Wednesday, 2 July 2014

The end of an era

As I clung to the sweaty silver pole, with a stranger rammed against my already aching feet, I remembered train journeys in rush hour are very undignified.
I also remembered that high heeled shoes are best avoided (especially after nine months of flat heeled boots/pink fluffy slippers) and breakfast should be essential.
I painfully slipped one foot out of my poisonous foot wear (bliss!), pretended I wasn't feeling queasy, tutted at the stranger ramming himself, and tried not to cry.
It was precisely fourteen minutes since I'd said goodbye to Tommy, leaving him in the loving hands of my mother. Fourteen minutes of not looking at his infectious smile and his arms flapping about excitedly.
How could I possibly survive the rest of the day?
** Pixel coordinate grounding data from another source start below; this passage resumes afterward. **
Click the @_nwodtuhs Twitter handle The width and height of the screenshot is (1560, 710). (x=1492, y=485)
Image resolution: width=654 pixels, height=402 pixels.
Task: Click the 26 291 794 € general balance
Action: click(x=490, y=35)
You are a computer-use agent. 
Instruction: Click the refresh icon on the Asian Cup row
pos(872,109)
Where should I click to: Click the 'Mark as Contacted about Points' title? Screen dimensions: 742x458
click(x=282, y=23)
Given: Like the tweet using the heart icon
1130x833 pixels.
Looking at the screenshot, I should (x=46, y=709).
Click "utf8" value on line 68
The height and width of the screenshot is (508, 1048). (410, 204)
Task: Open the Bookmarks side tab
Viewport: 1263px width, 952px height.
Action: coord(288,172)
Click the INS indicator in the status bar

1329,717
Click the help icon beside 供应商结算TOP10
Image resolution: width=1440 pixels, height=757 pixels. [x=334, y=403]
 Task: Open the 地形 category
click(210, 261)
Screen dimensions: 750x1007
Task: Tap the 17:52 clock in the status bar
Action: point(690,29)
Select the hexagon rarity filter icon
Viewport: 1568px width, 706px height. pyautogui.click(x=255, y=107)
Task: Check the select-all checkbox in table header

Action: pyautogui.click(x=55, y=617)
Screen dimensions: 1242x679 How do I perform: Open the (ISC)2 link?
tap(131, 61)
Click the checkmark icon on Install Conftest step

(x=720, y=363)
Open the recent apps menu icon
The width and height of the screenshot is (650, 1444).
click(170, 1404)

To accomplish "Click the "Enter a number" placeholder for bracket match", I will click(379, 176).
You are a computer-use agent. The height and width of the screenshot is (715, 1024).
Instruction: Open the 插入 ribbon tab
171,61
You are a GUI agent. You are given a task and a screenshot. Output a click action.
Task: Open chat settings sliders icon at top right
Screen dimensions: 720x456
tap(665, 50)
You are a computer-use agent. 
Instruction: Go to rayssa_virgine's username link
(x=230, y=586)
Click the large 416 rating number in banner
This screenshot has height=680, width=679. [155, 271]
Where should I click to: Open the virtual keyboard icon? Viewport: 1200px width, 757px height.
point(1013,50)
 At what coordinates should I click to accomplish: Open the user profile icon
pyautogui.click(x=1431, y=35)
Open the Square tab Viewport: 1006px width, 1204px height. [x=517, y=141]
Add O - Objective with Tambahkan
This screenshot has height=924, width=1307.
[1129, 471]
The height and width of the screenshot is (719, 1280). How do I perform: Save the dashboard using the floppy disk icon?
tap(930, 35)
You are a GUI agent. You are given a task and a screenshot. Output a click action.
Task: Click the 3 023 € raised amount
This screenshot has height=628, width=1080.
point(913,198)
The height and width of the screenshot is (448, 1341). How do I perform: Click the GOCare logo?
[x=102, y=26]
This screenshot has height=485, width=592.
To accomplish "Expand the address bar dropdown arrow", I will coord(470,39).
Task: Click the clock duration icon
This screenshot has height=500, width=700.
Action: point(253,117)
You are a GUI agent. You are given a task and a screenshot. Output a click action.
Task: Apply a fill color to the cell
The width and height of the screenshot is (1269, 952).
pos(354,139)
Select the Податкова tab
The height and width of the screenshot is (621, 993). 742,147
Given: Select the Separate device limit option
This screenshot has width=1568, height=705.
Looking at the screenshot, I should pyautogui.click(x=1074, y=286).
I had to battle on. My maternity leave was over, and I was expected to return to work. Finances meant I had to return. I consoled myself with the knowledge that extra money meant fabulous toys for Tommy at Christmas, and we could afford the fireguard, stair gates and play mats for his safety. Safety was vital, and the tiny piano spotted on Amazon was not cheap.
Besides, we were hoping Mark's new career would take off into successful oblivion. Or I would finally get round to writing that book, and could therefore be the stay at home mum I was craving to be.
Until then I had to show my face again in the office. I admit it was kind of nice seeing familiar people. I was met with hugs, smiles, and cries of, "I can't believe you're back already!"
I sat at my desk and stared at the folders and blank computer screen. Could I remember what I was supposed to be doing? My heart ached when I thought of Tommy laughing at his musical cow and his chubby little arms reaching out for me.
Okay, it wasn't all doom and gloom, the sales rep from our printing company called to confirm our lunch date. So after discussing sleeping habits and suitable baby food with Jo (colleague who's also had baby and returned to work), I escaped and headed to Prezzo's.
Prezzos was heaven at a table. To be able to eat with two hands again, concentrate on my food, and not gobble in an unladylike manner, was stuff dreams are made of. Breaded mushrooms, garlic bread, chicken, bacon and avocado salad, honeycomb cheesecake and two glasses of wine have never tasted so good.
Back at my desk I got stuck into some work, it had to be done.
Then the afternoon whizzed by, after quite a few Tommy text updates from my mother, and I practically leapt to the train station for my journey home.
This time I made it my priority to stand in the correct place when waiting for my train, so as not to be rammed against strangers (usually it works). I also took advantage of the free magazines circulating, to pass the time before I was reunited with my son. Oh hello there Stylist magazine, it's you again. I gratefully read the pages and realised I was getting the hang of this commuting lark all over again.
And tomorrow I would sensibly wear flats shoes. High heels are over rated and I couldn't care a less what my legs look like these days. I have more important things to think about, such as how much I've missed Tommy and how I couldn't wait to see him again.
But shh, don't tell him, I don't wish to offend him - it wasn't half as bad as I thought it would be.